**Exercise requirements:**
One number is all that is asked for: the number of lines below that hold the string "yellow".

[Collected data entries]
# # # #

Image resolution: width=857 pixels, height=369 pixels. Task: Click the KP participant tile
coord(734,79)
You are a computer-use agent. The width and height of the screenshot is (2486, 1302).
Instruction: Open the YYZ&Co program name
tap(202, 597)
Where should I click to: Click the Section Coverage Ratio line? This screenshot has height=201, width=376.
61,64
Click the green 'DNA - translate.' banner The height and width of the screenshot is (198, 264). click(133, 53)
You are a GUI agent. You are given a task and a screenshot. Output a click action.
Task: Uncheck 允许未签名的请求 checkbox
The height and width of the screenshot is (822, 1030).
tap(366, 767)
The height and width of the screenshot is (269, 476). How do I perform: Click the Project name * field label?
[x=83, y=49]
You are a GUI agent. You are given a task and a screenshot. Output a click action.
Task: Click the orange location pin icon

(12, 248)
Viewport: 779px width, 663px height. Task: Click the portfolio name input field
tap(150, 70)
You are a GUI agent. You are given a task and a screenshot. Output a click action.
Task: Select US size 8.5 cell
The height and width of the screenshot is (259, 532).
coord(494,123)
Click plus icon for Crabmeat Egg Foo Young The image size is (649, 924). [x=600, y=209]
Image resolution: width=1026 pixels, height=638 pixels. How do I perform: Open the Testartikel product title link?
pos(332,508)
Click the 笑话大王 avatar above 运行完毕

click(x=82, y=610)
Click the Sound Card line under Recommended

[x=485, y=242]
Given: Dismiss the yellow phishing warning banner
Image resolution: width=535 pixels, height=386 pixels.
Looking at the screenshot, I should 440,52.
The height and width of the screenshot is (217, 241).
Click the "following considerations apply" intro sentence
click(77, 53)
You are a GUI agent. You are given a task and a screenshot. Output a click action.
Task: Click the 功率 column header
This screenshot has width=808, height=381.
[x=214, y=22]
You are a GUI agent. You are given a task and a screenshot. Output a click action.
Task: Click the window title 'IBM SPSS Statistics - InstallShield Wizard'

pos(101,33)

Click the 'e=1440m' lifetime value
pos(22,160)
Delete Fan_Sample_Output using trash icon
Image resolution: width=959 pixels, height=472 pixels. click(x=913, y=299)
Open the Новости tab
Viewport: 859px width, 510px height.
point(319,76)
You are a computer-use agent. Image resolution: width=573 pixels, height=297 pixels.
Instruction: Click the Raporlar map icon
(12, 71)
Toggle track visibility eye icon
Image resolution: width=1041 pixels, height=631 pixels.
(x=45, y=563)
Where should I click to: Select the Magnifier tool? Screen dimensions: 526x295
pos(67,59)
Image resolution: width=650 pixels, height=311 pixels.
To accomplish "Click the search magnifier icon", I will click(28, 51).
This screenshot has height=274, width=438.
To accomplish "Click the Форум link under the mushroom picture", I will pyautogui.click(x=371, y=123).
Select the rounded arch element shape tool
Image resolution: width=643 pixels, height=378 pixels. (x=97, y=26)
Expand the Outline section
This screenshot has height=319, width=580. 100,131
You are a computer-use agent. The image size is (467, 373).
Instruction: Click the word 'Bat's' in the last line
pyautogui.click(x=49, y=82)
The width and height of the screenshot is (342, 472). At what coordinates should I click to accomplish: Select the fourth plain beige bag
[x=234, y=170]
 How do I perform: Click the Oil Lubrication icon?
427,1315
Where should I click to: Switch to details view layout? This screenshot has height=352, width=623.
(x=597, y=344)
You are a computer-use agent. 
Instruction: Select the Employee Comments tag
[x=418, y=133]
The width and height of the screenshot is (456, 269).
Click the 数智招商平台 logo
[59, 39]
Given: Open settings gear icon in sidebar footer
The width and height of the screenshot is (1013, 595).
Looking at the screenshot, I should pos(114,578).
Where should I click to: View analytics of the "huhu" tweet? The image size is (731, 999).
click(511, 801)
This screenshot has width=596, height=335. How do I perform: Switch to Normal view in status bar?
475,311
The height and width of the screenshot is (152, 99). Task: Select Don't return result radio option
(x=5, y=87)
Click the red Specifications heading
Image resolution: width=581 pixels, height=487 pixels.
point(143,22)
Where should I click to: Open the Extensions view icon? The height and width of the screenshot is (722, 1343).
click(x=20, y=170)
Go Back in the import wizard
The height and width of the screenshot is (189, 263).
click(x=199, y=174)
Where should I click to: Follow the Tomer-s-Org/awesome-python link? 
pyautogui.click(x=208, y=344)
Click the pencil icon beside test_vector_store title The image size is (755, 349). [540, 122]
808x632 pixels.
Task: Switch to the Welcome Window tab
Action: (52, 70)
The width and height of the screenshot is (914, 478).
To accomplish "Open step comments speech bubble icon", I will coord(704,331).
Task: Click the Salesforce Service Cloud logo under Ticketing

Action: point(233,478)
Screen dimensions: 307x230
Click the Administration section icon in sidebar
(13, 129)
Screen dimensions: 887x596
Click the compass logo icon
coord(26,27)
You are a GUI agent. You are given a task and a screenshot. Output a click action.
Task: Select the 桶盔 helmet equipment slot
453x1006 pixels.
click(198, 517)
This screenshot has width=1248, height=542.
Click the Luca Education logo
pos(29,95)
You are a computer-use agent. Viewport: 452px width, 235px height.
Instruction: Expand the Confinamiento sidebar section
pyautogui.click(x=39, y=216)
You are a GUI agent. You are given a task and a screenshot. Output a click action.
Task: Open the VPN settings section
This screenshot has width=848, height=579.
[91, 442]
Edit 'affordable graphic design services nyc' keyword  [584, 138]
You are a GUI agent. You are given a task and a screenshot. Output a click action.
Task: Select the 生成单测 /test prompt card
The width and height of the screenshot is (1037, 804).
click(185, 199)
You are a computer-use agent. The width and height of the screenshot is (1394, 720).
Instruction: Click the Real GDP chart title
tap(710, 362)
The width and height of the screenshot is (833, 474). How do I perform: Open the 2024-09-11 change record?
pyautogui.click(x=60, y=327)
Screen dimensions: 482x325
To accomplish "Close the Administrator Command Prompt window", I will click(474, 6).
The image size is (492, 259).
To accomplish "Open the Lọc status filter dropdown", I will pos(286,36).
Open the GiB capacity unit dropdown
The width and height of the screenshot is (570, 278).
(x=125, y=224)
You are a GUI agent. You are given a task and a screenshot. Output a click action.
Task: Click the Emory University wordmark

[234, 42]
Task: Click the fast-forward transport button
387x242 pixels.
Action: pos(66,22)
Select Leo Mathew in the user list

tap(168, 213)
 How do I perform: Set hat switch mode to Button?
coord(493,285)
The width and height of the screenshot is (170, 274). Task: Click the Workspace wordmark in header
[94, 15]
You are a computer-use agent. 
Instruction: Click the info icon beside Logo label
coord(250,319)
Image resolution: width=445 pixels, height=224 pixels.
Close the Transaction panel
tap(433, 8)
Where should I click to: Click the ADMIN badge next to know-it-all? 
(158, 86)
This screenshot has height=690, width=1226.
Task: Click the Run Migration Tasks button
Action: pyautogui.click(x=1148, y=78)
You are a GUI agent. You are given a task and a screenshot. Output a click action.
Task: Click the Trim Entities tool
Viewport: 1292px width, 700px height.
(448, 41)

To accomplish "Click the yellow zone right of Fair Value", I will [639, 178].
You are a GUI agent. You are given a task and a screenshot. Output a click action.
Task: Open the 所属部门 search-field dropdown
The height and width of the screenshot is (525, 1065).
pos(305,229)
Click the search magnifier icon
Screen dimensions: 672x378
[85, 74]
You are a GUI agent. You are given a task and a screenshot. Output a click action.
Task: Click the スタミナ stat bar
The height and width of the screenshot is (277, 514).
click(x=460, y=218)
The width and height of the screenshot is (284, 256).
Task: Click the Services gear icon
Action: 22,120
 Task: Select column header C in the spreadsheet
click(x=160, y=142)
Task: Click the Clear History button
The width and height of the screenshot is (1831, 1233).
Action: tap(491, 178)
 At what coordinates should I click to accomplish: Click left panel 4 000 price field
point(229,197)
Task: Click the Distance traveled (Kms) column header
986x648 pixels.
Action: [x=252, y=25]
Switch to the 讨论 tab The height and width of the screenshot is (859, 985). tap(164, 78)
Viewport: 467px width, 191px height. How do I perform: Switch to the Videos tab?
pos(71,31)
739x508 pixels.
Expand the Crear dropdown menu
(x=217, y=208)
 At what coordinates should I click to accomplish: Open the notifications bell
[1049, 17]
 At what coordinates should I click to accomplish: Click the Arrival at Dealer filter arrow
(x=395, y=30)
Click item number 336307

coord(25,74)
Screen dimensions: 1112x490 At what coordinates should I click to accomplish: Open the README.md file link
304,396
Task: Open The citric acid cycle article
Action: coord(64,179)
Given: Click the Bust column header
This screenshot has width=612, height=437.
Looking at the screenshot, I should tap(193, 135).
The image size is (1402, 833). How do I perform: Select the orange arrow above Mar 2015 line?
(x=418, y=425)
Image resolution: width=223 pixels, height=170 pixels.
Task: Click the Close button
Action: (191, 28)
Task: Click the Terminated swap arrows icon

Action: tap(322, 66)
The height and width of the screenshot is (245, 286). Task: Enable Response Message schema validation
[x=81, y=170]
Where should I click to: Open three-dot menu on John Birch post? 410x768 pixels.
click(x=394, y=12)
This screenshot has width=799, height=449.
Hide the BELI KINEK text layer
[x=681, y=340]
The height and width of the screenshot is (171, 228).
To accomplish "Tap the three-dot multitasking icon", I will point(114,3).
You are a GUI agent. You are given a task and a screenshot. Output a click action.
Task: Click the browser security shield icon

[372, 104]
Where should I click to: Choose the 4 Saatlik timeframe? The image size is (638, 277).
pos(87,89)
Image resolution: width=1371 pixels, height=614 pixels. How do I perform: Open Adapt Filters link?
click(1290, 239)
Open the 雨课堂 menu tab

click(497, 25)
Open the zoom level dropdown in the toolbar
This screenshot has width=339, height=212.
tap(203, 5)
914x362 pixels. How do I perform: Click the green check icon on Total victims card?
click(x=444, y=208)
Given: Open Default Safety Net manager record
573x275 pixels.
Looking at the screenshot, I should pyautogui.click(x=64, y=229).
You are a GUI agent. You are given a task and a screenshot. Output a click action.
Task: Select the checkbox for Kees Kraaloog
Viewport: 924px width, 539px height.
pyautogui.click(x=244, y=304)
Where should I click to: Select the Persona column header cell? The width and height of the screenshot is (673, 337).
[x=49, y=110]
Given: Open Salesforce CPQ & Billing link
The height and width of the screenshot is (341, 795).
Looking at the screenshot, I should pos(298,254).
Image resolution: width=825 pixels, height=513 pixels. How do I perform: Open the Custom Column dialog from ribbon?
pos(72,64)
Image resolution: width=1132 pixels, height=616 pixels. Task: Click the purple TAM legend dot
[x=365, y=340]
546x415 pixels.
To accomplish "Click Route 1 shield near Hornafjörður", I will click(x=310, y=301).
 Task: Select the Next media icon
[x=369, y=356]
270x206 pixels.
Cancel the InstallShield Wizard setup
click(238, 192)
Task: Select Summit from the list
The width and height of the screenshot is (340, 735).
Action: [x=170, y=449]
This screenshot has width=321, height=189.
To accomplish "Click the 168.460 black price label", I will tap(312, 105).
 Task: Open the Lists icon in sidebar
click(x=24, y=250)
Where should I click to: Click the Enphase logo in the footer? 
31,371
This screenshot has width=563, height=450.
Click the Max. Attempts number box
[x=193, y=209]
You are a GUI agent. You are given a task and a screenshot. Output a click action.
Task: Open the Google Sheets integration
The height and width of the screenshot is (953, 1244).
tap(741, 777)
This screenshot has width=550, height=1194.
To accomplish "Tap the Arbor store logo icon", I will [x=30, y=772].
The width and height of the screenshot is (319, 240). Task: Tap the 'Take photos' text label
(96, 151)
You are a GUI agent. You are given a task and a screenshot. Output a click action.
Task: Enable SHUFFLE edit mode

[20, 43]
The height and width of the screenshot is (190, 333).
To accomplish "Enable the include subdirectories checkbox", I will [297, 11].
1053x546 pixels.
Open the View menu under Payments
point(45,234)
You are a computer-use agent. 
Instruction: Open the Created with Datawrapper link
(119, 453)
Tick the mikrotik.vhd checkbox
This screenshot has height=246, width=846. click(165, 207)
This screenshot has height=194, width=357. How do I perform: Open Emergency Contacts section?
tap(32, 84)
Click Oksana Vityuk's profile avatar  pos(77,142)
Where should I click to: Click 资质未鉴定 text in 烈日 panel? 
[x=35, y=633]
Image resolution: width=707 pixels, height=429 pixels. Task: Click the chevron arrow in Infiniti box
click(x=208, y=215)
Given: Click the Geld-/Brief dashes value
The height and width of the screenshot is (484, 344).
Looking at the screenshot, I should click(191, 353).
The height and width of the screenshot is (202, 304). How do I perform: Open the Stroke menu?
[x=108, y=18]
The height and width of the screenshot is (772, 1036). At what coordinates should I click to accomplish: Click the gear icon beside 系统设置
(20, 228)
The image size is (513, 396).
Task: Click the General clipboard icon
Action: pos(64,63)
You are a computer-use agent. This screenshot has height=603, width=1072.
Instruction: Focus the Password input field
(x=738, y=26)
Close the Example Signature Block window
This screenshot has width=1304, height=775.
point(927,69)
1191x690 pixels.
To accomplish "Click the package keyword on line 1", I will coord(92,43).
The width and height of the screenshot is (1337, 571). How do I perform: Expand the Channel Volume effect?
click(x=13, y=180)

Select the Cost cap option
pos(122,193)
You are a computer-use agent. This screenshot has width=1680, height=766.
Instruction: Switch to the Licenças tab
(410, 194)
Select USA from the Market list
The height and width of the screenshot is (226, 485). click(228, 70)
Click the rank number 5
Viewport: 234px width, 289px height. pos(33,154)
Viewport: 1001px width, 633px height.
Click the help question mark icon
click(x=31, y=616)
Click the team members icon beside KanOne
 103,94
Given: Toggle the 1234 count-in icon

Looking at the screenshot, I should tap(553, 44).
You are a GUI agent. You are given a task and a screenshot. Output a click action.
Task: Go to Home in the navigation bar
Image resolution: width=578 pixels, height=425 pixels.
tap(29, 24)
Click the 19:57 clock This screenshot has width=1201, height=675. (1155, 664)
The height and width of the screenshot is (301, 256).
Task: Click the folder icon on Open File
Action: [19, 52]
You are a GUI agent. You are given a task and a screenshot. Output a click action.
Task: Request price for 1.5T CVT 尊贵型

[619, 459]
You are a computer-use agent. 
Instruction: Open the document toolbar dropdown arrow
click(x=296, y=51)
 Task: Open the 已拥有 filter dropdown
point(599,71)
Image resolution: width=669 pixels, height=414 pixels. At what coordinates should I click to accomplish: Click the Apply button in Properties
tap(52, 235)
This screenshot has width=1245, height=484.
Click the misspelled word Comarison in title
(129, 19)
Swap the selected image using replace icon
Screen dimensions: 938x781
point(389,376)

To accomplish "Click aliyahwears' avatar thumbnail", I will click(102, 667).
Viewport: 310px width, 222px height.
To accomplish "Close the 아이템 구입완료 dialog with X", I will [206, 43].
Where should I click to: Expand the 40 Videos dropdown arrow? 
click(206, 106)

# # # #

**Written answer:**
2